I read an interview today with a woman who, last year, published her first novel, Home in the Morning when she was 61 years old. After having spent forty years writing seven novels she finally got a book deal. And what’s more she was raised Catholic in the north writing about growing up Jewish in the south, the book is nonlinear (i.e. the action doesn’t unfold chronologically) and she doesn’t use quotation marks for speech.

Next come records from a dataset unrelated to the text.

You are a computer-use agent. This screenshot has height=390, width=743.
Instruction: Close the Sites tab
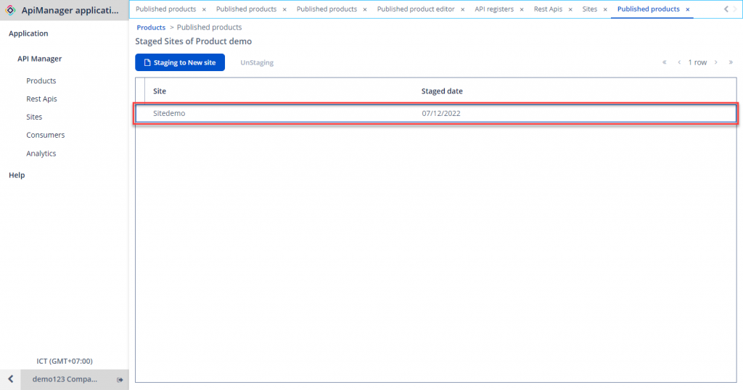[605, 9]
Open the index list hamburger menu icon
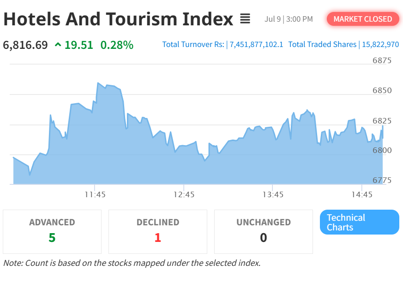Screen dimensions: 403x282 [x=245, y=19]
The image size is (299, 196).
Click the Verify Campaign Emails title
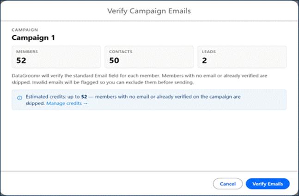click(149, 11)
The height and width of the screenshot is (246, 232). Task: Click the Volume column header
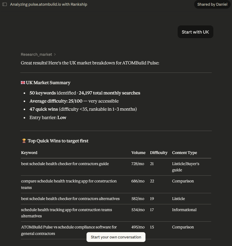138,153
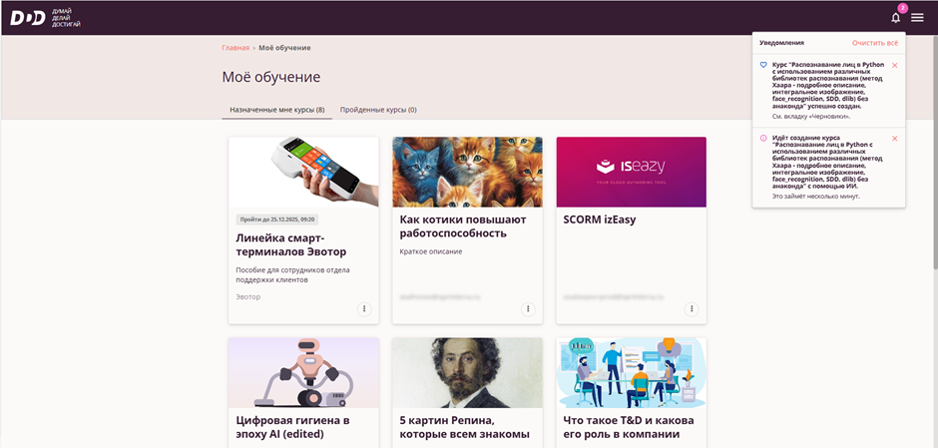Screen dimensions: 938x448
Task: Open the isEazy course thumbnail
Action: pyautogui.click(x=631, y=173)
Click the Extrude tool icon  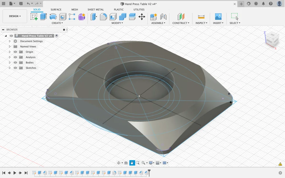click(43, 17)
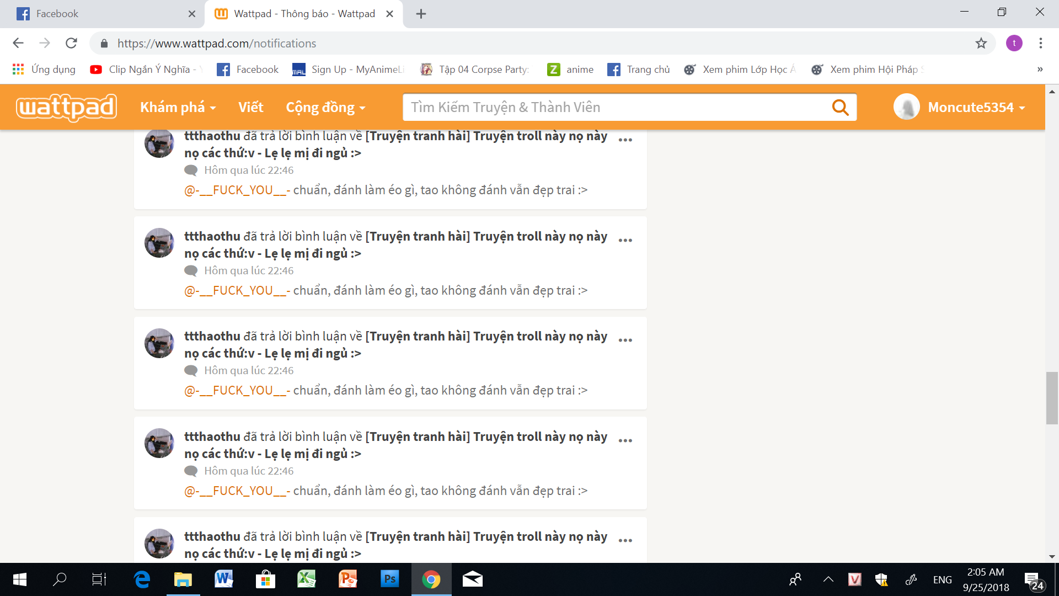Expand the Cộng đồng dropdown menu

[325, 107]
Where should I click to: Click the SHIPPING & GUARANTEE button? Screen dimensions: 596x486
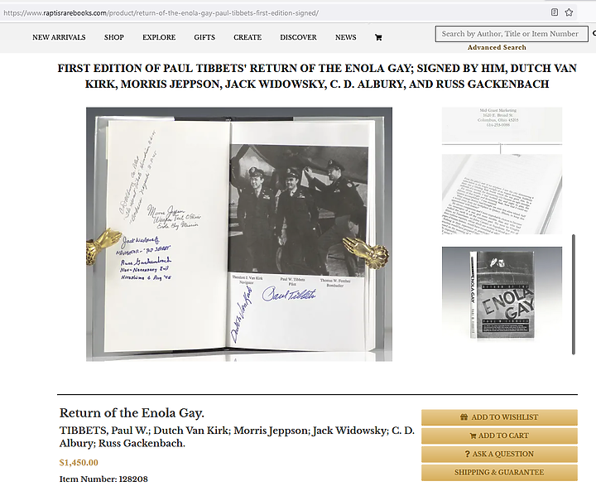[499, 472]
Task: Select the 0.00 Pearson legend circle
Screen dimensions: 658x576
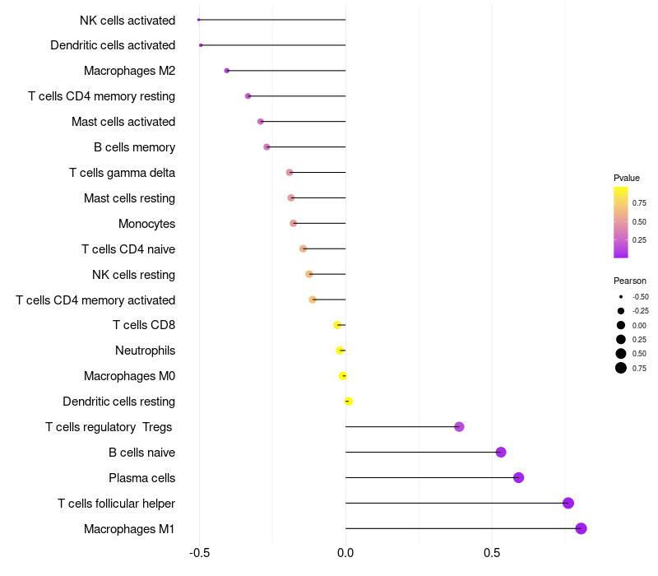Action: [621, 325]
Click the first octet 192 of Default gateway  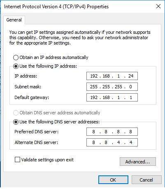[x=94, y=97]
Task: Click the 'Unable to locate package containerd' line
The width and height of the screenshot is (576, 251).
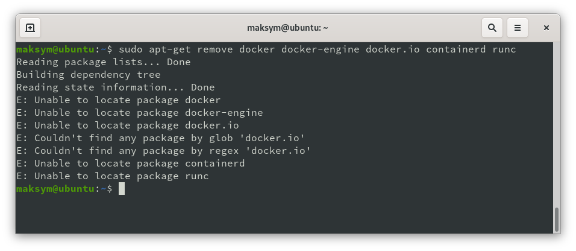Action: coord(130,164)
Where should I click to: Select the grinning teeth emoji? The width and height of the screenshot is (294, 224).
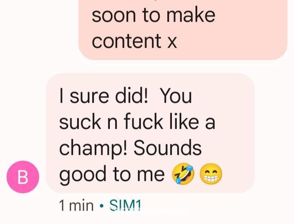pos(211,174)
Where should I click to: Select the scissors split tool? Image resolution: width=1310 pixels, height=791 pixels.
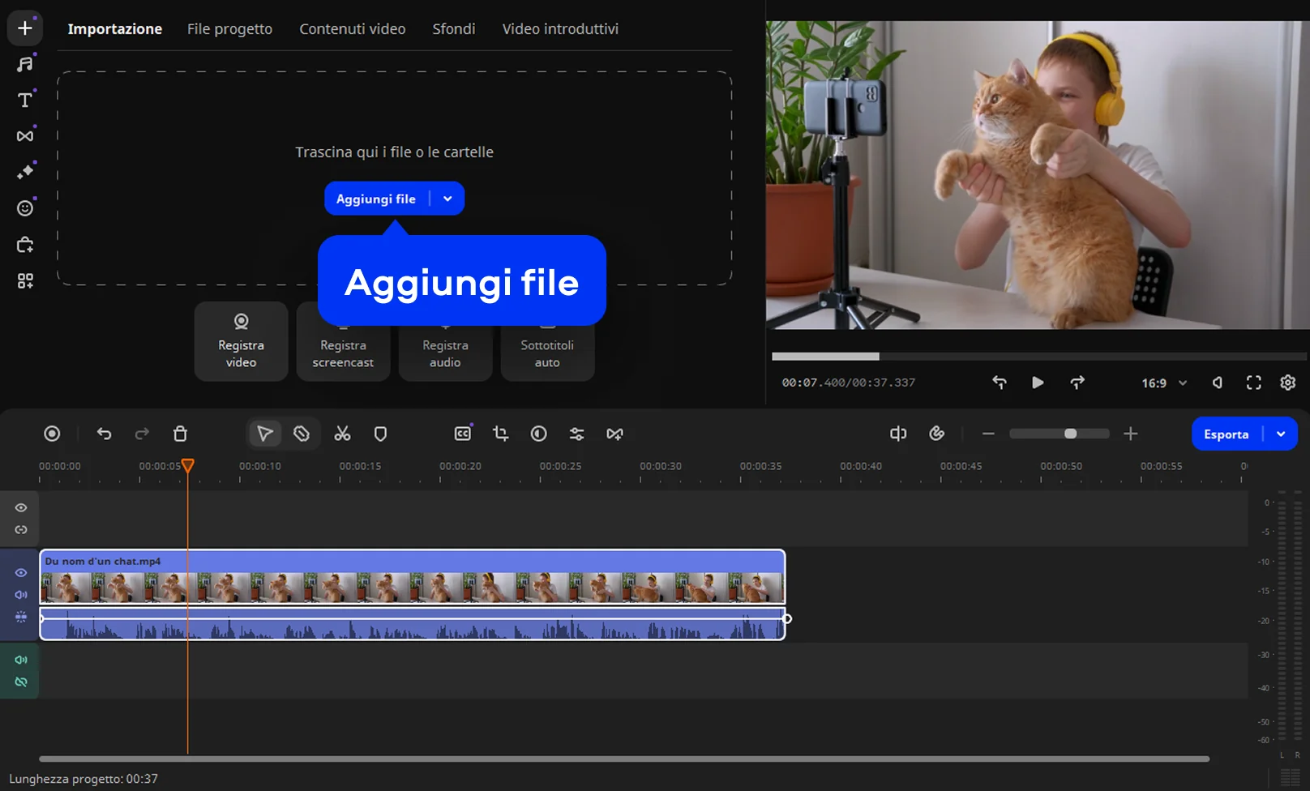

I read that and thought, Really? REALLY…?! You’ve been rejected for 40 years and then you catch your break with THAT sort of novel? Not only that but the agent she signed with is the guy who’s the U.S. agent for the bazillion-selling trilogy by Steig Larsson (The Girl with the Dragon Tattoo etc.) Given that the Millennium trilogy has now sold more than 20 million copies world wide, I think we can assume that agent is currently the publishing industry’s answer to Lady Gaga. (So naturally I looked him up immediately and naturally every other aspiring author this side of the Milky Way has had the same idea because he is no longer accepting queries from previously unpublished authors. Damn! Missed it by <that> much. And by “that” I mean 22 months.)
Needless to say, the author’s message in this interview was NEVER GIVE UP! Apparently this woman knows of what she speaks. She has the persistence of Moses and the optimism of Rebecca of Sunnybrook Farm at Christmas. Oh yeah, and she’s just sold the movie rights to Hollywood so clearly she’s luckier than that woman in Texas who’s won the state lottery four times using scratch-off tickets.
So with that in mind, today I queried agent #26. At this point I have already worked my way though the agents who specifically mention an interest in historical fiction and are now tackling those who say the sort of thing that this guy says on both his website and in the Jeff Herman guide: he is looking for writers of both commercial and literary fiction “…as long as the writing is exceptional and the author’s have something truly unique to say.”
I suspect that all writers in my position like to think that we’re just a teensy bit exceptional and unique but just in case I’m not, I wonder: is Texas too far to buy a lottery ticket?